Ultimately, Rieger-Christ said her goal is to help patients receive most accurate information and the most appropriate treatment regarding their cancer.
Katrina Steiling
Another recipient of the 2014 Early Detection Award and a member of Boston Medical Center’s Department of Pulmonary, Allergy, Sleep and Critical Care Medicine, Katrina Steiling has been working to detect and catch lung cancer in its earliest forms. In doing so, she collaborates with Rieger-Christ on finding a more efficient diagnosis for lung cancer and is one of the leaders of the lung cancer screening program at BMC.
“I think [lung cancer is] an important clinical area — there’s a lot of high-risk people,” Steiling said. “I also recognize the limitations in our current medical and clinical knowledge and what we can do to help people, which is why I also do research.”
Lung cancer is extremely prevalent and deadly, Steiling said. In addition to being the leading cause of cancer-related death, more people die of lung cancer than breast, colon and prostate cancer combined.
“[Lung cancer] a difficult cancer to check,” she said. “It lies deep inside the lung, and people often don’t have symptoms until it’s too late. What this project really aims to do is to try to apply some of the lessons we’ve learned from the screenings for other cancers and the early detection tests for other cancers and bring that into helping people with lung cancer.”
Graduating as an M.D. and earning a master’s degree in bioinformatics at Boston University’s College of Engineering, Steiling is a professor of medicine and bioinformatics at the BU School of Medicine. She said she sees herself and both a doctor and scientist.
“In learning about medicine and beginning to practice medicine early in my career, I also realized that [with] a lot of the medical tests that we do and the treatments that we have, there’s a lot of room for improvement,” she said. “That’s why I went back to the laboratory — to try to figure out better ways to address fundamental problems we have when treating patients.”
Jennifer Beane
A 2012 recipient of the LUNGevity Career Development Awards for Translational Research and a professor at BUSM, Jennifer Beane focuses on the early detection of lung cancer by looking at samples of cells from a patient’s respiratory tract.
“Traditionally, the lab has focused on looking at normal airway epithelial cells, cells that line your respiratory tract, and trying to understand how these cells respond to different exposures,” Beane said. “Primarily exposure to cigarette smokes, although now there are others that are going to focus on electronic cigarettes.”
Her research aims to test whether or not a patient needs treatment when LDCT scans produce false-positive results.
“You can use it, then, to help someone decide at a decision point about, ‘What do we do?

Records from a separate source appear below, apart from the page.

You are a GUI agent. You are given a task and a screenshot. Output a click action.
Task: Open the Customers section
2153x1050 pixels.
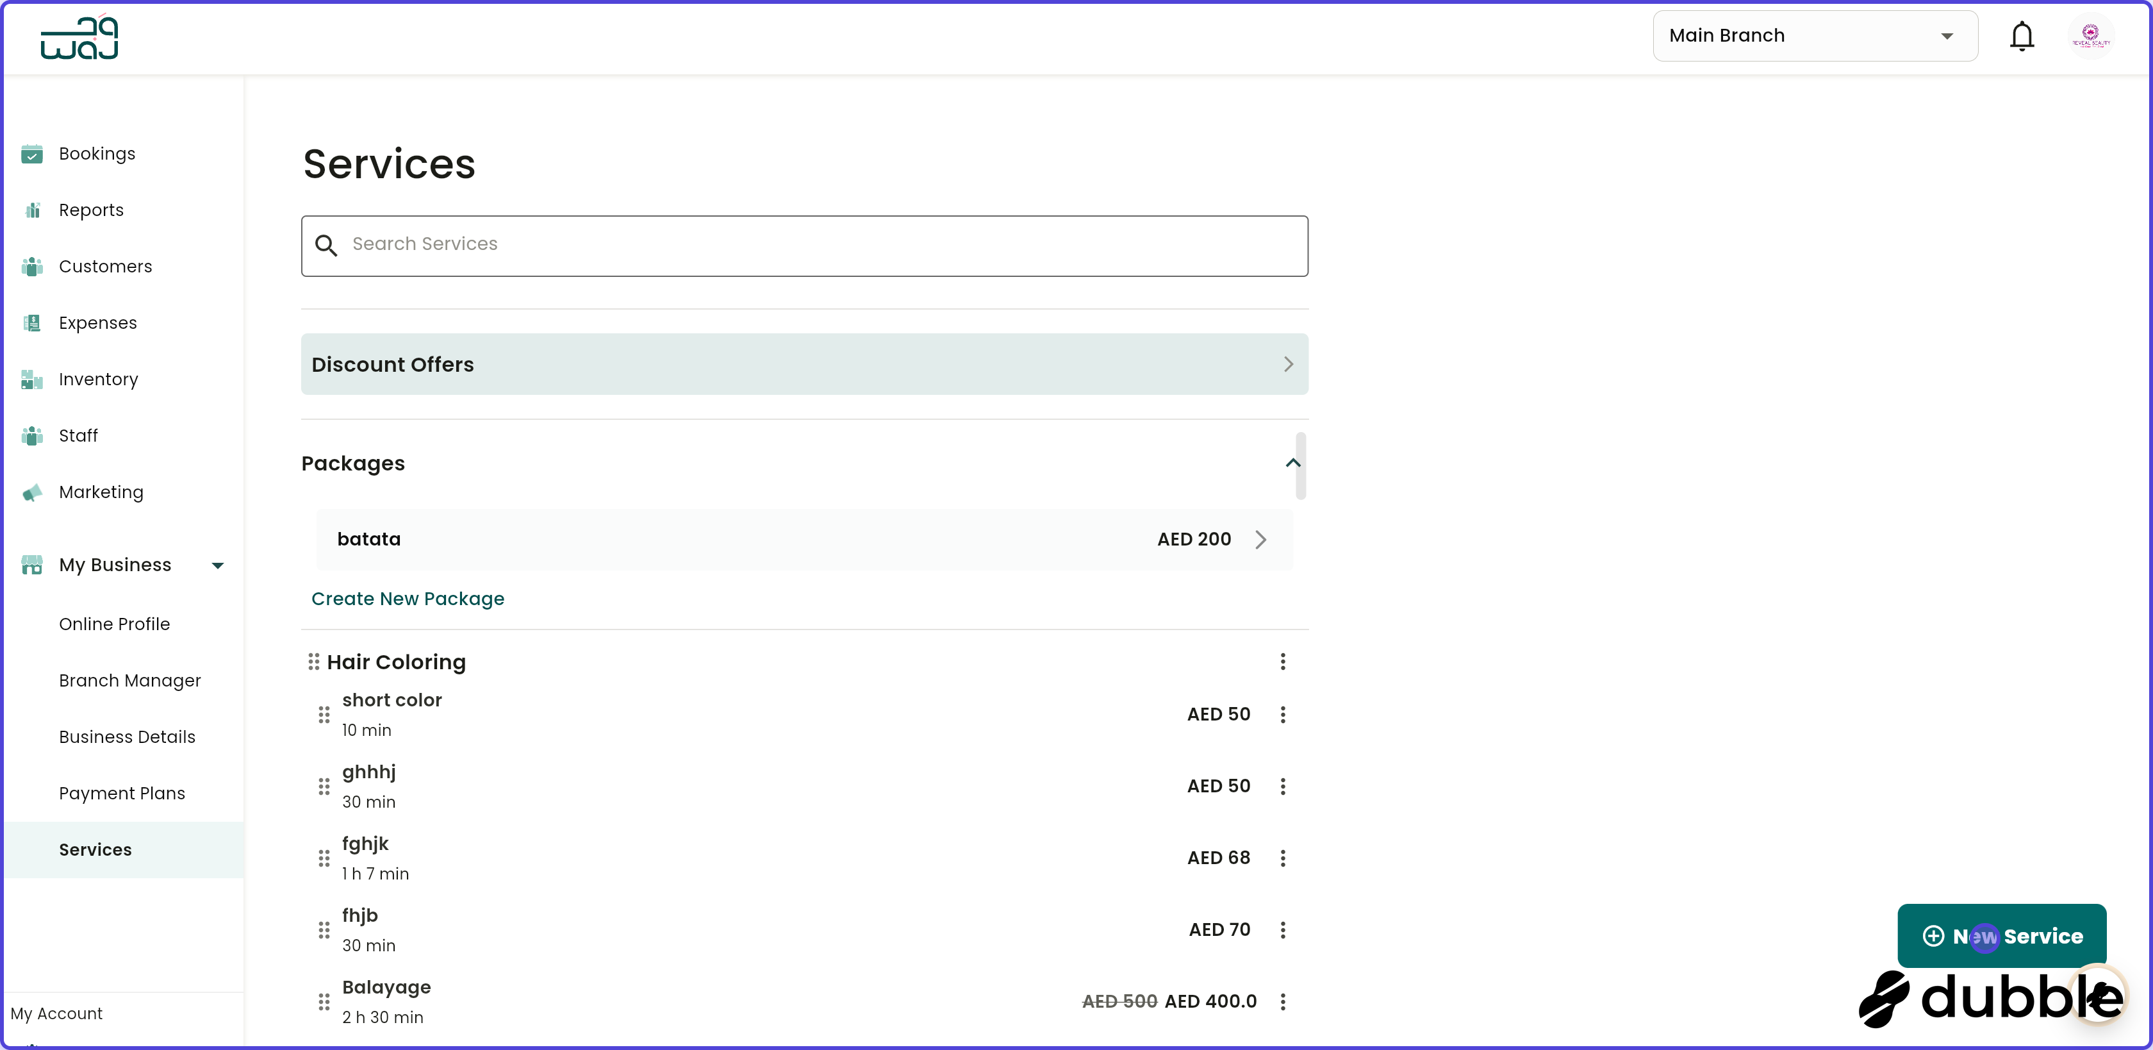105,266
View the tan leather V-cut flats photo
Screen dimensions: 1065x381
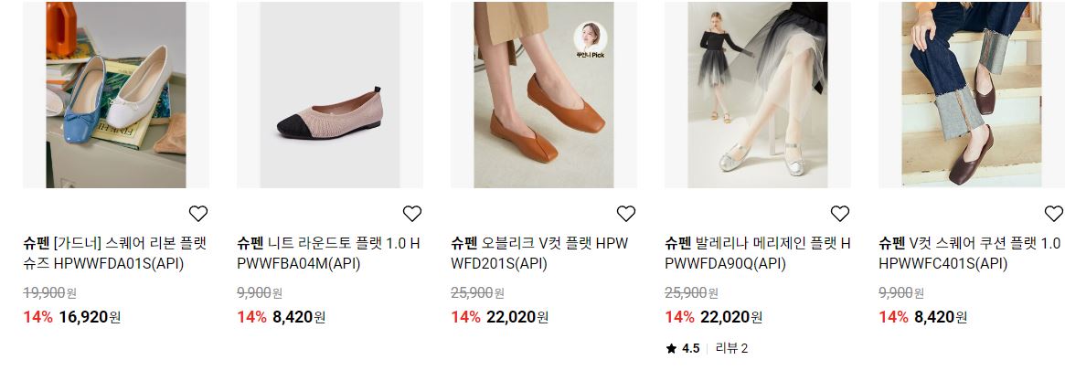(544, 95)
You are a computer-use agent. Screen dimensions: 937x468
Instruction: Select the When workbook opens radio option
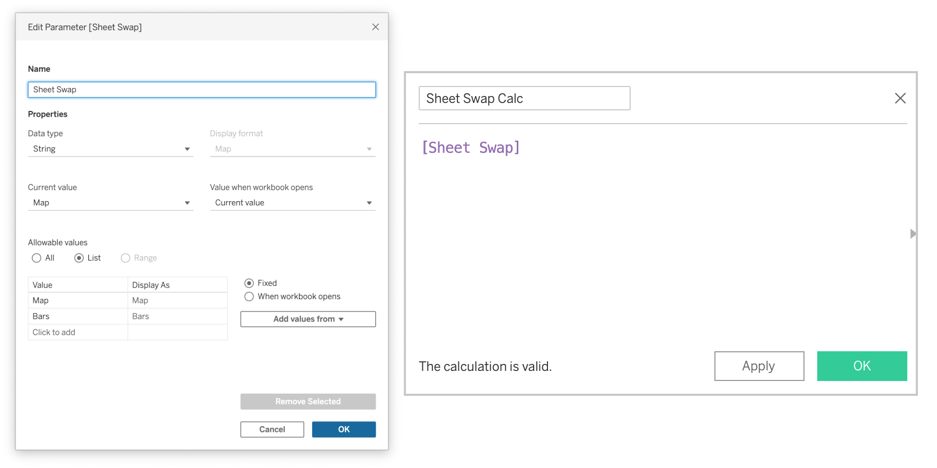click(x=249, y=297)
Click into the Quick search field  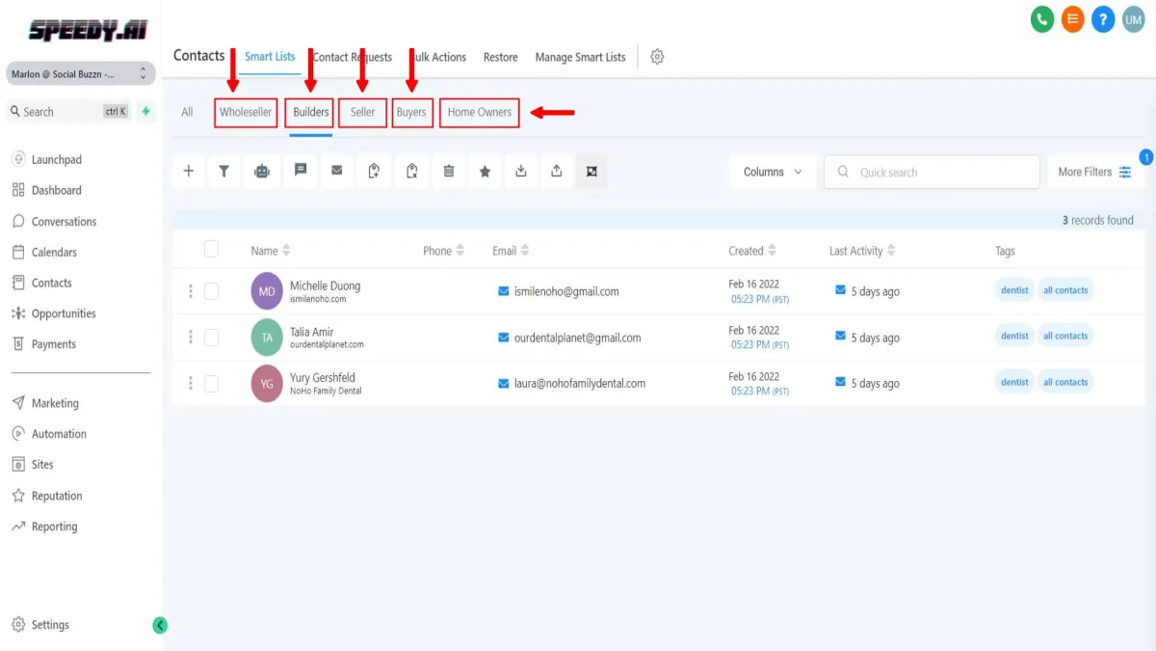[932, 172]
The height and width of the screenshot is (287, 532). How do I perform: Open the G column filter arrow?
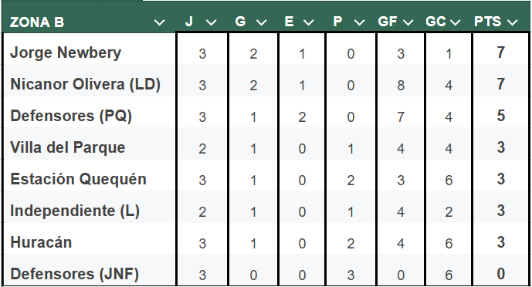click(261, 22)
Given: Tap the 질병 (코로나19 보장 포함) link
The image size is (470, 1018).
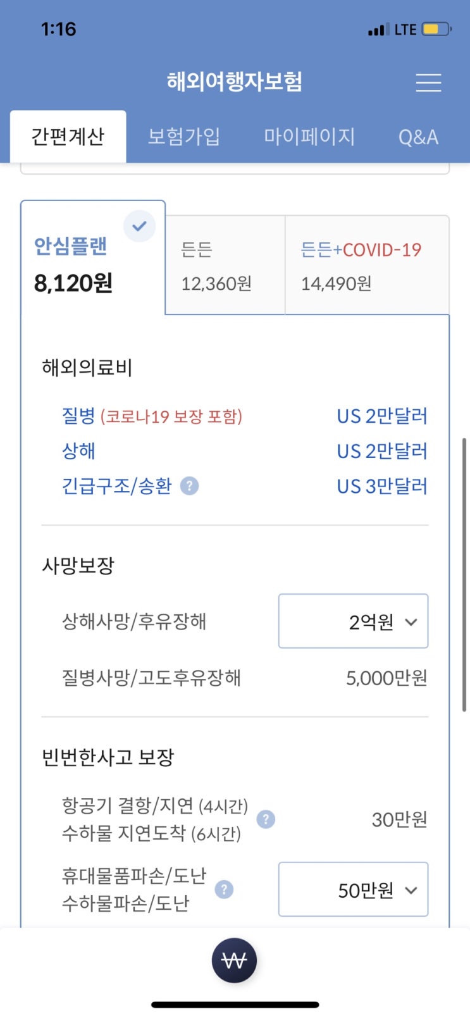Looking at the screenshot, I should [x=152, y=416].
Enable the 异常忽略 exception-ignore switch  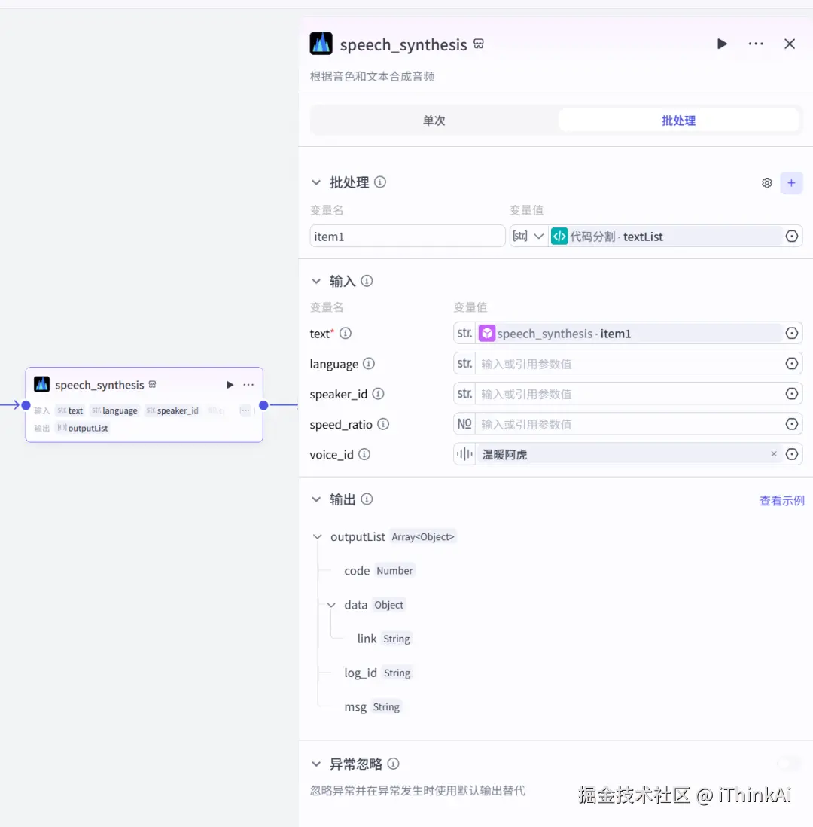tap(789, 764)
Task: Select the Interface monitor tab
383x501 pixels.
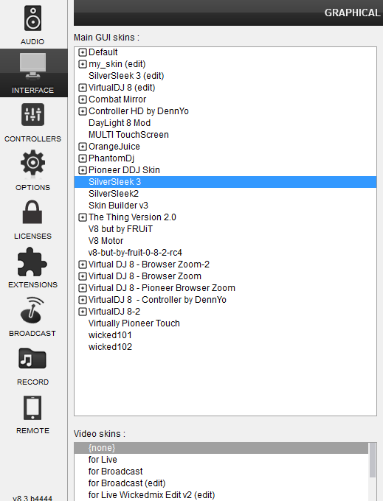Action: click(x=32, y=73)
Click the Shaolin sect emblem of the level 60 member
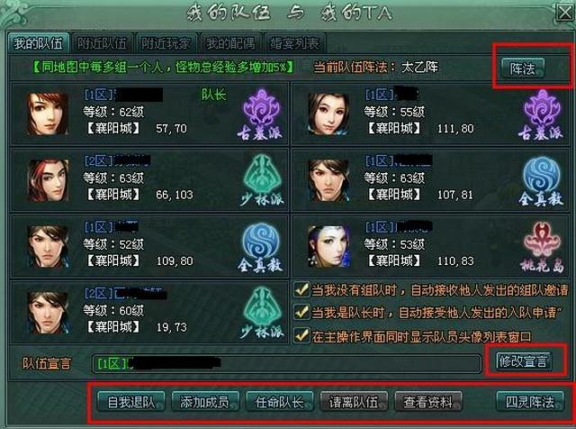The image size is (576, 429). [x=262, y=313]
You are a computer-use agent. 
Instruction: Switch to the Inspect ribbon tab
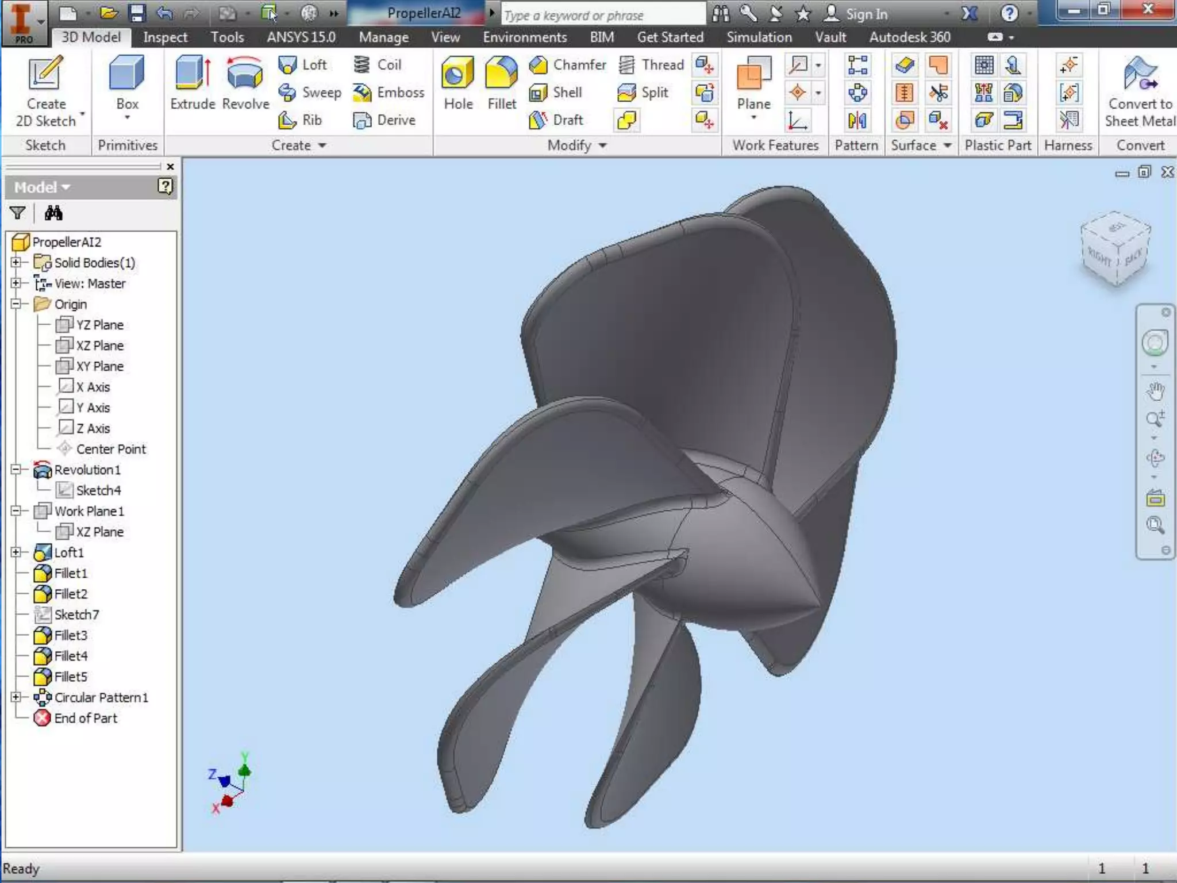[165, 37]
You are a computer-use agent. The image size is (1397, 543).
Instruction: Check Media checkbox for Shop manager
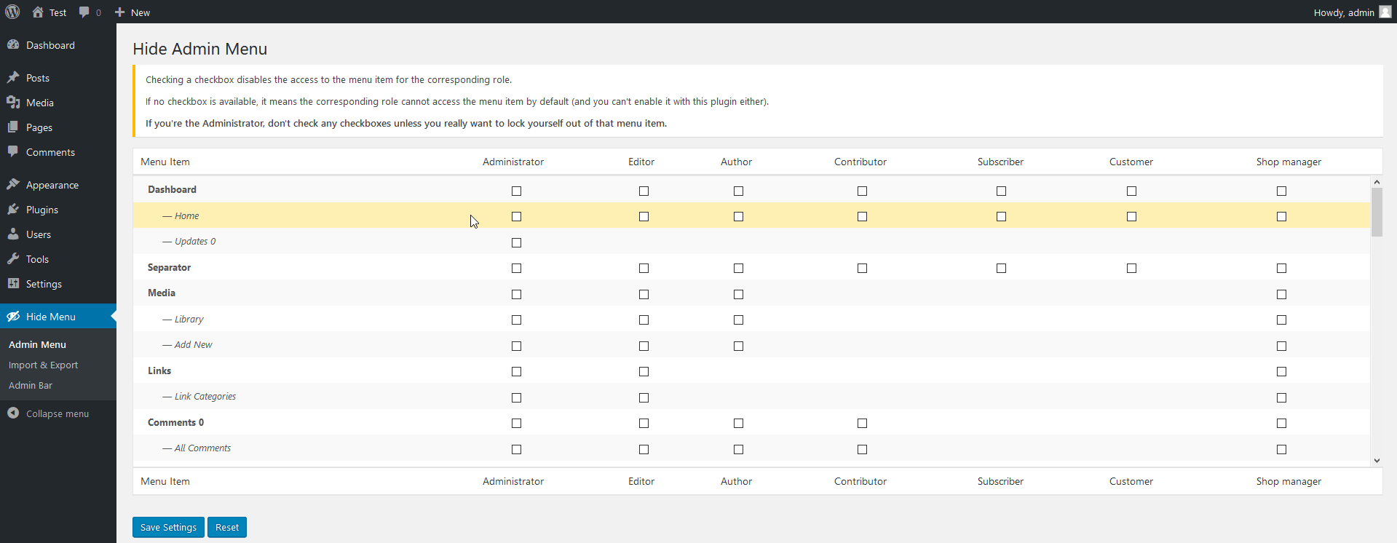pos(1281,294)
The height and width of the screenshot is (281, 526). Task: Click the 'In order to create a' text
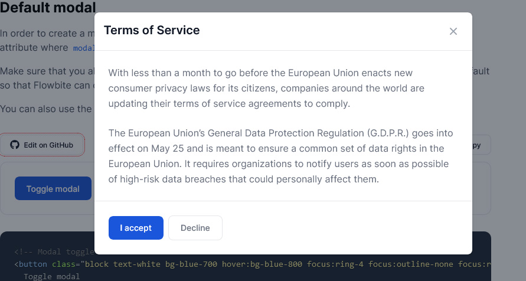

Is this thing that we see on the CT scan lung cancer or not?’” she said. “You can use that test to then decide if that person has lung cancer.”
The procedure includes conducting a bronchoscopy and collecting cells with a small brush.
“From using these cells and measuring the expression of genes, you can basically distinguish smokers from non-smokers, you can tell about former smokers, you can tell if a person does or does not have lung cancer,” Beane stated.
In order to prevent more cases of lung cancer, Beane said she is looking to research even earlier preventative measures.
“Even today, the five-year survival rate upon diagnosis of lung cancer is pretty grim,” she said. “What we need in lung cancer is better therapeutics [and] ways to either prevent the disease from ever happening or to catch it early. If you catch it early, then you have a chance to resect it and a better chance of surviving longer than if you catch it late and just have the treatments that are available to you that can’t actually take it out.”